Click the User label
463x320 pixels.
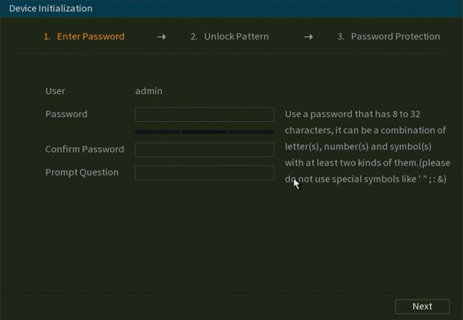point(56,91)
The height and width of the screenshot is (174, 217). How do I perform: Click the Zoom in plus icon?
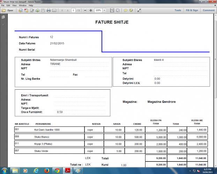pyautogui.click(x=91, y=10)
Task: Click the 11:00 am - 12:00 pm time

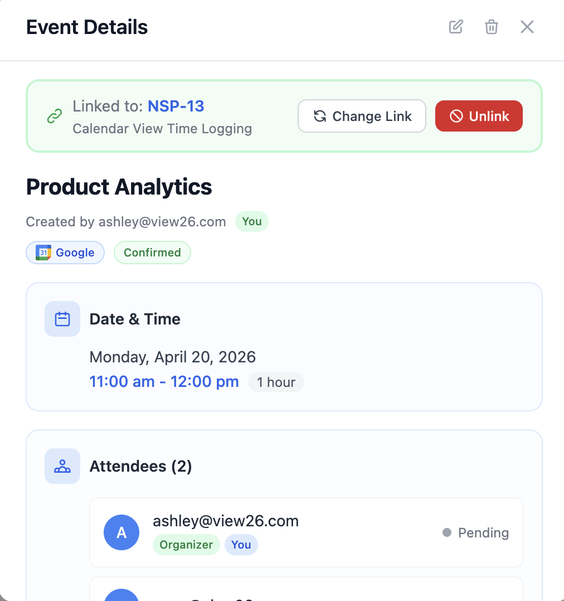Action: (x=164, y=382)
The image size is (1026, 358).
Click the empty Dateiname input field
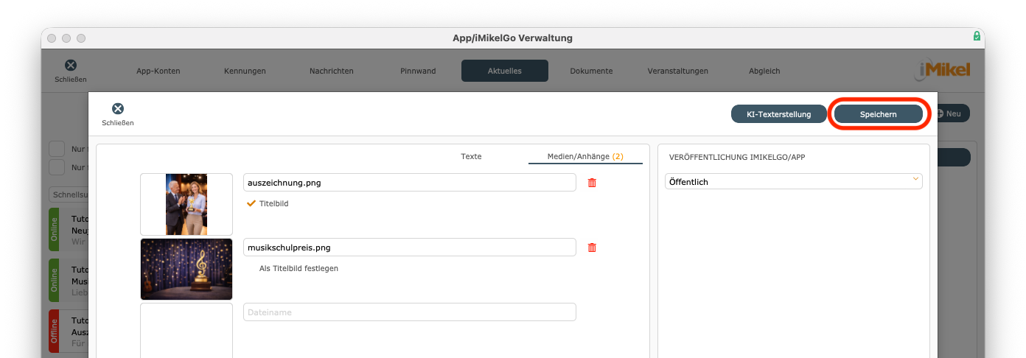pos(409,312)

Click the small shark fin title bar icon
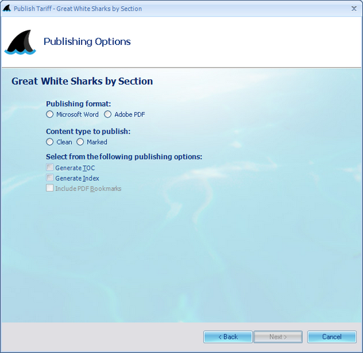pos(7,9)
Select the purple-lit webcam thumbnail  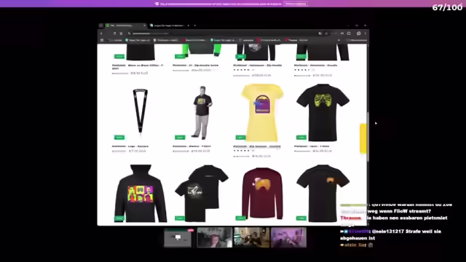pyautogui.click(x=288, y=237)
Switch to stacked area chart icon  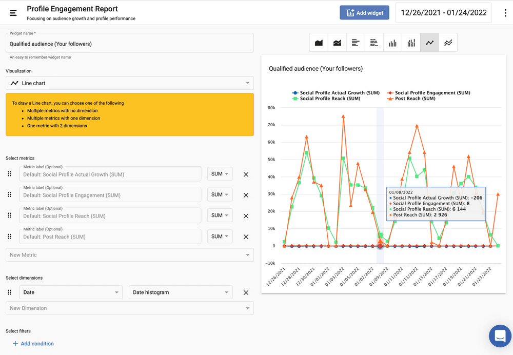click(337, 43)
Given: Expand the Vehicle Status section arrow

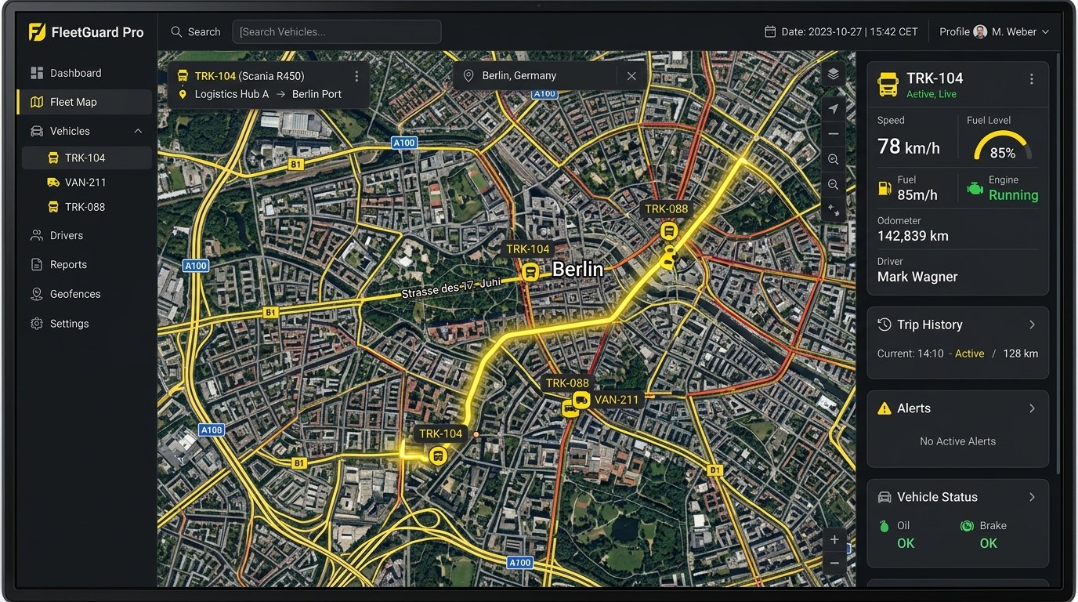Looking at the screenshot, I should click(x=1032, y=497).
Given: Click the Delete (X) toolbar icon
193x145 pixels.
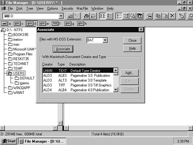Looking at the screenshot, I should (x=172, y=16).
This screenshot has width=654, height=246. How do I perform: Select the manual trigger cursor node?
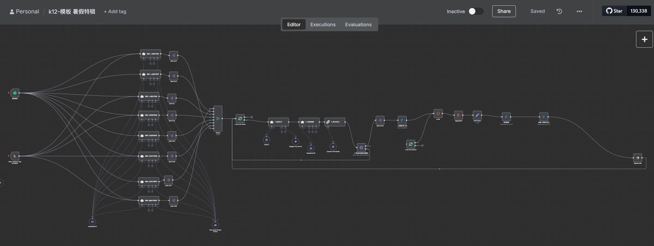click(x=15, y=156)
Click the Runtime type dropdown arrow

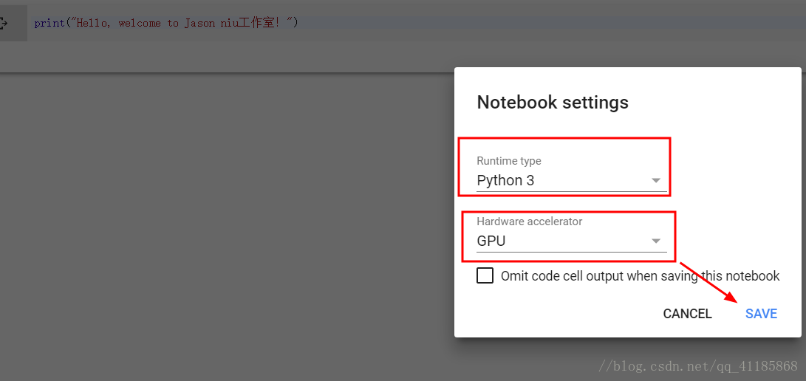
===============
§ WHAT YOU NEED TO DO:
This task calls for restating, word for word, each line from the line holding "Given: Expand the" through the end of the material, pictures left out.

§ COMPLETED TASK:
Given: Expand the Vehicle Status section arrow

Looking at the screenshot, I should click(x=1032, y=497).
Given: Click the Delete (X) toolbar icon
193x145 pixels.
Looking at the screenshot, I should (x=172, y=16).
This screenshot has width=654, height=246. How do I perform: Select the manual trigger cursor node?
click(x=15, y=156)
Click the Runtime type dropdown arrow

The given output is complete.